◆ **DATASET EXCERPTS**
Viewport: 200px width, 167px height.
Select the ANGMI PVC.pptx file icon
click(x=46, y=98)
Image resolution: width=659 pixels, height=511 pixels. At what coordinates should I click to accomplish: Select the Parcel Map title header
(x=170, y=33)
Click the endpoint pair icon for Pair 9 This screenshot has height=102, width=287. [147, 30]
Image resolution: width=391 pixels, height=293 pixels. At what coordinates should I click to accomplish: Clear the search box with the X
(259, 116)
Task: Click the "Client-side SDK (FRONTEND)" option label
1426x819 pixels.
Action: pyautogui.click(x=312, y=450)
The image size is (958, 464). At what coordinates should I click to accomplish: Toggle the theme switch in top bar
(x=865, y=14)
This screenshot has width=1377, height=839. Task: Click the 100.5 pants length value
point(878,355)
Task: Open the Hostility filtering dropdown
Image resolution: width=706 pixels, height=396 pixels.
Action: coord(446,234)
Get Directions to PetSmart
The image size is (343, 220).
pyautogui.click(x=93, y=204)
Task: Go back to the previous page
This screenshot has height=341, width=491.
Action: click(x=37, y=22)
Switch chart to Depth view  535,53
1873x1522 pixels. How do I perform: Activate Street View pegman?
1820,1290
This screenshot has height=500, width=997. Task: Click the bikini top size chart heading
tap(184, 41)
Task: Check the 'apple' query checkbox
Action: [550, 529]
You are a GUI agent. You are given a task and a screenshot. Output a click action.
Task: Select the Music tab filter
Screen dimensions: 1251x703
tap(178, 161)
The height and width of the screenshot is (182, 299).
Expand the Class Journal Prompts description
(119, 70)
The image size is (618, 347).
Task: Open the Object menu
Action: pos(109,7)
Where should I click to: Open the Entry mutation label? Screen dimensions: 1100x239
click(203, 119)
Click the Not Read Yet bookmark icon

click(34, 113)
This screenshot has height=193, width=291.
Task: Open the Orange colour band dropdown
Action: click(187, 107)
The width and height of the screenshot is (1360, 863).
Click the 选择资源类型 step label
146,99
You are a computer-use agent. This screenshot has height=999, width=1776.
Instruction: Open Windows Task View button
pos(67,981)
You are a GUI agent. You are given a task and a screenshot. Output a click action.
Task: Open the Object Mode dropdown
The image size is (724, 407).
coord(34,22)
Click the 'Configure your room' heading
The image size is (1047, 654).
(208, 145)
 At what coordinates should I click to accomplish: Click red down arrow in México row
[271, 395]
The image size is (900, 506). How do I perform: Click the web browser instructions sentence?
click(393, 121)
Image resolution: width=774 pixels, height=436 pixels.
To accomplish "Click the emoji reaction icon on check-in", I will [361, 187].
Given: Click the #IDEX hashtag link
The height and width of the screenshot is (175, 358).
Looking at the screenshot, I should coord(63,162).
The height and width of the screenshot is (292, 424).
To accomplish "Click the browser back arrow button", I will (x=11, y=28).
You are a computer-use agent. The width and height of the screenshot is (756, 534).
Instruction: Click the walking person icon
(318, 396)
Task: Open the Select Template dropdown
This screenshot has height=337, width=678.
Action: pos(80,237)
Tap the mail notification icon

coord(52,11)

◆ **OBJECTIVE**
Copy all of the records above, line for line, with no changes.

◆ **SOLUTION TO THE EXERCISE**
Viewport: 200px width, 167px height.
Select the ANGMI PVC.pptx file icon
click(x=46, y=98)
Image resolution: width=659 pixels, height=511 pixels. At what coordinates should I click to accomplish: Select the Parcel Map title header
(x=170, y=33)
Click the endpoint pair icon for Pair 9 This screenshot has height=102, width=287. [147, 30]
Image resolution: width=391 pixels, height=293 pixels. At what coordinates should I click to accomplish: Clear the search box with the X
(259, 116)
Task: Click the "Client-side SDK (FRONTEND)" option label
1426x819 pixels.
Action: pyautogui.click(x=312, y=450)
The image size is (958, 464). At what coordinates should I click to accomplish: Toggle the theme switch in top bar
(x=865, y=14)
This screenshot has width=1377, height=839. Task: Click the 100.5 pants length value
point(878,355)
Task: Open the Hostility filtering dropdown
Image resolution: width=706 pixels, height=396 pixels.
Action: coord(446,234)
Get Directions to PetSmart
The image size is (343, 220).
pyautogui.click(x=93, y=204)
Task: Go back to the previous page
This screenshot has height=341, width=491.
Action: click(x=37, y=22)
Switch chart to Depth view  535,53
1873x1522 pixels. How do I perform: Activate Street View pegman?
1820,1290
This screenshot has height=500, width=997. Task: Click the bikini top size chart heading
tap(184, 41)
Task: Check the 'apple' query checkbox
Action: [550, 529]
You are a GUI agent. You are given a task and a screenshot. Output a click action.
Task: Select the Music tab filter
Screen dimensions: 1251x703
tap(178, 161)
The height and width of the screenshot is (182, 299).
Expand the Class Journal Prompts description
(119, 70)
The image size is (618, 347).
Task: Open the Object menu
Action: pos(109,7)
Where should I click to: Open the Entry mutation label? Screen dimensions: 1100x239
click(203, 119)
Click the Not Read Yet bookmark icon

click(34, 113)
This screenshot has height=193, width=291.
Task: Open the Orange colour band dropdown
Action: click(187, 107)
The width and height of the screenshot is (1360, 863).
Click the 选择资源类型 step label
146,99
You are a computer-use agent. This screenshot has height=999, width=1776.
Instruction: Open Windows Task View button
pos(67,981)
You are a GUI agent. You are given a task and a screenshot. Output a click action.
Task: Open the Object Mode dropdown
The image size is (724, 407).
coord(34,22)
Click the 'Configure your room' heading
The image size is (1047, 654).
(208, 145)
 At what coordinates should I click to accomplish: Click red down arrow in México row
[271, 395]
The image size is (900, 506). How do I perform: Click the web browser instructions sentence?
click(393, 121)
Image resolution: width=774 pixels, height=436 pixels.
To accomplish "Click the emoji reaction icon on check-in", I will [361, 187].
Given: Click the #IDEX hashtag link
The height and width of the screenshot is (175, 358).
Looking at the screenshot, I should coord(63,162).
The height and width of the screenshot is (292, 424).
To accomplish "Click the browser back arrow button", I will (x=11, y=28).
You are a computer-use agent. The width and height of the screenshot is (756, 534).
Instruction: Click the walking person icon
(318, 396)
Task: Open the Select Template dropdown
This screenshot has height=337, width=678.
Action: pos(80,237)
Tap the mail notification icon

coord(52,11)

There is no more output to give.